Che spettacolo!

Gianni Brera sosteneva che la partita perfetta era quella che terminava con il punteggio di 0 a 0, e forse aveva ragione perché evidenziava la sapienza tattica degli allenatori e la bravura ed accortezza delle formazioni impegnate. Ma il calcio è oltre che un gioco anche uno spettacolo ed una partita a reti inviolate può certamente appassionare i tecnici, ma sicuramente delude gli spettatori, che si esaltano soprattutto per le reti messe a segno, per il bel gioco espresso sul campo e per le emozioni prodotte. E la partita tra Catanzaro e Lecco ha offerto tutto questo, in una serata fredda e intensa per sentimenti contrastanti e sensazioni irripetibili: la gioia per il vantaggio, la rabbia per la rimonta subita, l’elettricità per il recupero e il nuovo vantaggio, la delusione per il pareggio e l’esplosione di entusiasmo per la vittoria finale. Il gelo che ha attanagliato le ossa dei tifosi temerari per tutta la partita si è trasformato, così, nel calore della passione e dell’amore per i colori del cuore.

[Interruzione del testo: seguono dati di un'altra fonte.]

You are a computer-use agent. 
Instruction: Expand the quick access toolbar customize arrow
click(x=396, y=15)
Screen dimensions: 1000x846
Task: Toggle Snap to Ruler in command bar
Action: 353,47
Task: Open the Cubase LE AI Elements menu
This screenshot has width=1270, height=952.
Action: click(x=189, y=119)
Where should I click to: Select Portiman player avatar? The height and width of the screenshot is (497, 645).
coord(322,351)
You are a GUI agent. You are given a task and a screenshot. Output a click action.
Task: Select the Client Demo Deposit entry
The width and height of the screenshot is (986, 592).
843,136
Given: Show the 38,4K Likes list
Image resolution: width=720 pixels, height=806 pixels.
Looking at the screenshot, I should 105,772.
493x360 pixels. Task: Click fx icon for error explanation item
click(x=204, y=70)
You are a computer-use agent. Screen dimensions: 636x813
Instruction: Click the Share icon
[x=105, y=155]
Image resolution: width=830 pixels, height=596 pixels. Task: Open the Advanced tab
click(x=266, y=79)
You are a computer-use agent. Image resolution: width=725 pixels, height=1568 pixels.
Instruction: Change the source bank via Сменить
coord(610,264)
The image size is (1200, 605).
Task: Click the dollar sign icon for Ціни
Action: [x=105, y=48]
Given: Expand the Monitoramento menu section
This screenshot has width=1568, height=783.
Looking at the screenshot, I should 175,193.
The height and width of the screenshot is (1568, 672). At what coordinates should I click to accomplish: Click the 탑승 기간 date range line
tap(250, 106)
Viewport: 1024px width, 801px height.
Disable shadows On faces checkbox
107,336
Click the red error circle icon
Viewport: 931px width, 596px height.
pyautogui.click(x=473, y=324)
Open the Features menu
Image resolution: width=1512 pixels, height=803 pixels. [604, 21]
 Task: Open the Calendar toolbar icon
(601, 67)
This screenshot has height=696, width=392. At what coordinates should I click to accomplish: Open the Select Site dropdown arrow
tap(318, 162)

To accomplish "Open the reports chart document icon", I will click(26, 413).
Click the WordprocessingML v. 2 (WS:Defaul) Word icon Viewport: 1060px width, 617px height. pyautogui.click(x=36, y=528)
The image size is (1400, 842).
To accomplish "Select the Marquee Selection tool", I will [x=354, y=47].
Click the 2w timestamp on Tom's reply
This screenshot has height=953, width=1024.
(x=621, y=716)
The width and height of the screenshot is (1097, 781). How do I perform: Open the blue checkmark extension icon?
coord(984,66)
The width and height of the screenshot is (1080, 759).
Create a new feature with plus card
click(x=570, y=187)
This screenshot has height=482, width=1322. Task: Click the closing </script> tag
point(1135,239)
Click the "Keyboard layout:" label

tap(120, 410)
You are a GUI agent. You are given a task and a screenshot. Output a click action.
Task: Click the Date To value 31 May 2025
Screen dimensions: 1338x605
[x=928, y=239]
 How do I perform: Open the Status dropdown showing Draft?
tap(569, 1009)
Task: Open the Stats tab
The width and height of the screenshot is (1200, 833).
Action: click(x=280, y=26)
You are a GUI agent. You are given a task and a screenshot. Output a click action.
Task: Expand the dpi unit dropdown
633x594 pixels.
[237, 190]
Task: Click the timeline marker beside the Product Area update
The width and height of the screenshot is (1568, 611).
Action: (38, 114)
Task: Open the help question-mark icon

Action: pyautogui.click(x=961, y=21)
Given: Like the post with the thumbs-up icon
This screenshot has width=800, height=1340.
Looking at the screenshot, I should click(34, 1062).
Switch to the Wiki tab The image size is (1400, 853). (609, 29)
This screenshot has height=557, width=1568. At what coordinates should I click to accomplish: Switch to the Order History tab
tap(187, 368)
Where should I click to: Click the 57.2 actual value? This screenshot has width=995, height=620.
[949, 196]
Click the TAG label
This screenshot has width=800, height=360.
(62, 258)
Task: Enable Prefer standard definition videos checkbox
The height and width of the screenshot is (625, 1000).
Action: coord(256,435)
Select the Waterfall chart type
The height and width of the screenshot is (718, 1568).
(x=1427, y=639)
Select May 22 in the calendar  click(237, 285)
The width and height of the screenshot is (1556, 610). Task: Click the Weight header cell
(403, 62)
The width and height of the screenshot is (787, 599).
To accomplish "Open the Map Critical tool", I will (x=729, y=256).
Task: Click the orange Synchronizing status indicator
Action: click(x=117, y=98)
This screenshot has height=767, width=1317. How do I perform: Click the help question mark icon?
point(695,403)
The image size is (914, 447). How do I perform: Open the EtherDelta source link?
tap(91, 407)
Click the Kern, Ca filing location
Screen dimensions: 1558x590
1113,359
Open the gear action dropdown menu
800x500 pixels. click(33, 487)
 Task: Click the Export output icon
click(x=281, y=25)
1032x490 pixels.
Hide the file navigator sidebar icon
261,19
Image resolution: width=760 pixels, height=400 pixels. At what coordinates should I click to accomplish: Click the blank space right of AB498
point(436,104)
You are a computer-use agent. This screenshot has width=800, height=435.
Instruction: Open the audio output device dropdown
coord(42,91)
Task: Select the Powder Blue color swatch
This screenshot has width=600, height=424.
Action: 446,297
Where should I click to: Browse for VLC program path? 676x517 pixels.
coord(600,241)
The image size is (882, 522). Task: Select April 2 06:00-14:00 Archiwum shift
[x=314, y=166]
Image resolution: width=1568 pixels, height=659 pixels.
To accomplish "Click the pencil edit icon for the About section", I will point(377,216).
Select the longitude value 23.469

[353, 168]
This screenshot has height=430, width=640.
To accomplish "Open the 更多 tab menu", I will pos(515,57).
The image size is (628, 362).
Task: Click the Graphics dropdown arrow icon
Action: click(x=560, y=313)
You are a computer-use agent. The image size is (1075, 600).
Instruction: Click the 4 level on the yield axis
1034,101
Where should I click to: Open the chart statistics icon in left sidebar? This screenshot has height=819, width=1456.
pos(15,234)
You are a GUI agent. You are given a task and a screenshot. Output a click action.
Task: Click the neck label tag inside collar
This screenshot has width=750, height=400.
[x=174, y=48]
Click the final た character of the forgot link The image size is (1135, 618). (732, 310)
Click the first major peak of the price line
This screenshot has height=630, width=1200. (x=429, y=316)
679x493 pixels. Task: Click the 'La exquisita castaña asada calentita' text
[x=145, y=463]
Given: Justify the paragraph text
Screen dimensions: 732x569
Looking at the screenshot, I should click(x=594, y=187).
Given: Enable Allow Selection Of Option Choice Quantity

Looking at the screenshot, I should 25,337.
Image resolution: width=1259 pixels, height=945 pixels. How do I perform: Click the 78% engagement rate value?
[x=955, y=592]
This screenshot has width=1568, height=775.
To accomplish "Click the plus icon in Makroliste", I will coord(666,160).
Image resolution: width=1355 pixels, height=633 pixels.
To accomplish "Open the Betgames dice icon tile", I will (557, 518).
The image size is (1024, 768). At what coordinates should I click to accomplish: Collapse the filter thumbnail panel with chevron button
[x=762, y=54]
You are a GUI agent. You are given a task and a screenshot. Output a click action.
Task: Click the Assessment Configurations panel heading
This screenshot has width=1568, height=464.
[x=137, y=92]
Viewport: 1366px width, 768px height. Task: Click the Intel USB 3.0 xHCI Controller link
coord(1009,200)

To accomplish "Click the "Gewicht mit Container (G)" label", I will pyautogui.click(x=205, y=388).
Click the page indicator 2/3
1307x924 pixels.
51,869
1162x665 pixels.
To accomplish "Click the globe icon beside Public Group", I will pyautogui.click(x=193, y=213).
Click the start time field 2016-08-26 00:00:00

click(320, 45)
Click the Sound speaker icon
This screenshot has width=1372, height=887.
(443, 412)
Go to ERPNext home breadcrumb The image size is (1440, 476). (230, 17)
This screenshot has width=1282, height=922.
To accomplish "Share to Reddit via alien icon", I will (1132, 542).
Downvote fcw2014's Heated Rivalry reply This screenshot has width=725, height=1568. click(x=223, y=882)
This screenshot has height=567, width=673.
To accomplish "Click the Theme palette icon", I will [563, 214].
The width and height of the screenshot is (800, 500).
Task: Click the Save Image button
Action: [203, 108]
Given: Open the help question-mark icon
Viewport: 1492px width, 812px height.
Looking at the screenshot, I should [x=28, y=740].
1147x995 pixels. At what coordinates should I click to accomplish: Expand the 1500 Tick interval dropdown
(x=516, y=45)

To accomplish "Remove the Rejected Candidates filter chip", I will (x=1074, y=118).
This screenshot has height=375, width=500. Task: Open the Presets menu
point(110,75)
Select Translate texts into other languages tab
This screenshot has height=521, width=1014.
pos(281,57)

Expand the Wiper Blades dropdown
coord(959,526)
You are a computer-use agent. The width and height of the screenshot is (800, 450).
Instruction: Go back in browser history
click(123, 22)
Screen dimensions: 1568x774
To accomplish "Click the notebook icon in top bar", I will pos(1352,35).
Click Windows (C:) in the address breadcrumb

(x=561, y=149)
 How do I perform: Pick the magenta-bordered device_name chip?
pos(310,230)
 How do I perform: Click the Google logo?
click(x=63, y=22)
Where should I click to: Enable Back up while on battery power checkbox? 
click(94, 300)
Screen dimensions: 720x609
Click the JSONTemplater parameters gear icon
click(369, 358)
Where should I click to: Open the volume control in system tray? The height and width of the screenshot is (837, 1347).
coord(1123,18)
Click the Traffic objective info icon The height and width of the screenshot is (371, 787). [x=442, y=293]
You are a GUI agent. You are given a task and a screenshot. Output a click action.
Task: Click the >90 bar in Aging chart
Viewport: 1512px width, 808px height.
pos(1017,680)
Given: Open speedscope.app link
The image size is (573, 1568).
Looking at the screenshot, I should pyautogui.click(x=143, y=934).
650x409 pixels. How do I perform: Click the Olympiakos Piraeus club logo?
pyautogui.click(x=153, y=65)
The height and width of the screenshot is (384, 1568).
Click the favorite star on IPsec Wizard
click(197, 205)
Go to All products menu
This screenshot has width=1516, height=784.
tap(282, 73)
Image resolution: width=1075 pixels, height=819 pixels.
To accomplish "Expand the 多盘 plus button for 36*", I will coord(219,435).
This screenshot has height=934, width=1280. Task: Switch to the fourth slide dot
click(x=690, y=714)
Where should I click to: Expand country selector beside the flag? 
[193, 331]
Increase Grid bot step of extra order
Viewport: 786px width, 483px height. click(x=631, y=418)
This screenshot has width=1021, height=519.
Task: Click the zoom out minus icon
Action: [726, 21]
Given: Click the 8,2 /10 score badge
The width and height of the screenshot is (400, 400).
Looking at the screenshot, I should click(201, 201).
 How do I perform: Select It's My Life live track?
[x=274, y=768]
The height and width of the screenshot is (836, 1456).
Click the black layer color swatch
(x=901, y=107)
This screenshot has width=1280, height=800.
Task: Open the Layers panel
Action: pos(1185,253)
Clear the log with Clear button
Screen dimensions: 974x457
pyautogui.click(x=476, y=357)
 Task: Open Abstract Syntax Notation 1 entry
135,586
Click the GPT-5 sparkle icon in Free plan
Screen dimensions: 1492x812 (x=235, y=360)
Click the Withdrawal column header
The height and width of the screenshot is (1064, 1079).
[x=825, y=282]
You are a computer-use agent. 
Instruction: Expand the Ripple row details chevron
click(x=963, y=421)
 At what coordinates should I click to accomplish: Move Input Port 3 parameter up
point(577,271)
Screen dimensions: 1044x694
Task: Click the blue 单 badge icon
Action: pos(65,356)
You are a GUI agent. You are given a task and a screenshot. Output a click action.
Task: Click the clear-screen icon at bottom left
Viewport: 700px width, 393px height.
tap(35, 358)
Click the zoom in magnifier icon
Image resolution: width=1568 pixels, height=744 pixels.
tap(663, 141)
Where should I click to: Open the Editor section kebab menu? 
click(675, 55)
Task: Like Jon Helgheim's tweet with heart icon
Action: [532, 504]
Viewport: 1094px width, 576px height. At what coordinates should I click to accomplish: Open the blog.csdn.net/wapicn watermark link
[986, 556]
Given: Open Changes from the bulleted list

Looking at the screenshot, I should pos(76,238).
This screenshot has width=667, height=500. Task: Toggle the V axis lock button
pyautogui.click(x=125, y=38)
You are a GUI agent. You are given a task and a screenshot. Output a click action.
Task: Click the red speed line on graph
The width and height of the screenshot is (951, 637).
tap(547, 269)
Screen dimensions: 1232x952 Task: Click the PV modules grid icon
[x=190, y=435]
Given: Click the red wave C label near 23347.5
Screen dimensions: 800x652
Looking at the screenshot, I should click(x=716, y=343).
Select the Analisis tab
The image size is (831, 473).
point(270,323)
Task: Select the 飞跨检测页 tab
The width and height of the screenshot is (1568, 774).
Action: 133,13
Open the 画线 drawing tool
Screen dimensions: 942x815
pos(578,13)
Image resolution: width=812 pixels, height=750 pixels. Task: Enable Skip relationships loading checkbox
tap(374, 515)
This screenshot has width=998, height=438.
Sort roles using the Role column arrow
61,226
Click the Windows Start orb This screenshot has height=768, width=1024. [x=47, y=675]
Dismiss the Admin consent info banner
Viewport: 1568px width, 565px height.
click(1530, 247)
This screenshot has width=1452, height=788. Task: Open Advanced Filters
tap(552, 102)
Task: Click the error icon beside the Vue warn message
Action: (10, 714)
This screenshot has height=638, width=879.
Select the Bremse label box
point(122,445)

Che spettacolo! E che turbinio di emozioni! Non ricordo niente di simile al Ceravolo, ed è bello quanto vissuto perché si è concluso positivamente per i giallorossi. Ed è giusto così, poiché il Catanzaro ha affrontato la serie B a testa alta, senza timori e nella convinzione che l’identità acquisita grazie agli insegnamenti di Vivarini avrebbe pagato, nonostante i dubbi, le sconfitte immeritate e le cadute ingenue.

Diverse indicazioni arrivano dalla prestazione contro il Lecco. Innanzitutto che la squadra dei tre colli ha un carattere indomabile, non si abbatte dinanzi ad alcuna difficoltà e riesce sempre a trovare le motivazioni per ribaltare qualsiasi avversità. Inoltre, che ha dentro di sé gli elementi morali per affrontare gli imprevisti e le contrarietà che discendono dall’inesperienza e dalle sfortune. Ancora, che ha la piena consapevolezza dei momenti topici di una stagione, con l’effetto di essere sempre in grado di raggiungere l’obiettivo quando la situazione diventa delicata: è accaduto dopo la disfatta casalinga contro il Parma vincendo a Genova con la Sampdoria, dopo le tre sconfitte consecutive con la vittoria nel derby con il Cosenza ed ora dopo altre tre sconfitte con la mirabolante vittoria con il Lecco. Infine, che c’è un gruppo unito e compatto, in cui tutti si aiutano e lottano insieme, per se stessi, per la società e per il magnifico pubblico che li sostiene e sorregge senza tregua.

Qualche rilievo critico è d’obbligo, che, va sottolineato, Vivarini ha puntualmente ribadito. Il reparto difensivo è un problema. Le chiusure sulle fasce, venerdì soprattutto su quella destra, ma di norma anche su quella sinistra, sono spesso insufficienti, per mancanza di aggressività o di attenzione. I cross in area sono un pericolo costante, tanto è vero che i gol arrivati su colpi di testa degli attaccanti avversari ormai non si contano più (tre delle ultime quattro reti subite hanno queste caratteristiche). Con squadre attrezzate, come sono tutte quelle della serie cadetta, non si può fare affidamento sulla capacità realizzativa per colmare le lacune di una difesa ballerina, né si può pensare di dover costruire infinite occasioni da rete per ovviare alle défaillances della retroguardia, che subisce quasi ad ogni azione avversaria. Questo significa che è assolutamente necessario intervenire sul mercato per risolvere un problema diventato ormai spinoso, sebbene, ed è questa una nota lieta, Krastev ha mandato qualche buon segnale di affidabilità nella posizione di centrale. 

Questi discorsi troveranno una soluzione nell’immediato futuro. Per il momento godiamoci questa vittoria, che dà morale e carica ad una compagine che è competitiva e aveva assoluto bisogno di conferme. Per fortuna è rientrato Iemmello, Sounas ha alzato il suo livello, Biasci ha dimostrato di non essere solamente generoso, ma di avere capacità di goleador, e Verna continua a correre per due, proponendosi in fase offensiva e chiudendo i varchi in mezzo al campo. Continueremo sicuramente a divertirci e con la dovuta leggerezza chissà dove saremo in grado di arrivare. Perché il girone di ritorno andrà meglio di quello d’andata. L’importante è crederci e non demordere mai: e i giallorossi, tutti, e i loro tifosi ci credono, sorridono e da venerdì si sono accomodati sulle nuvole.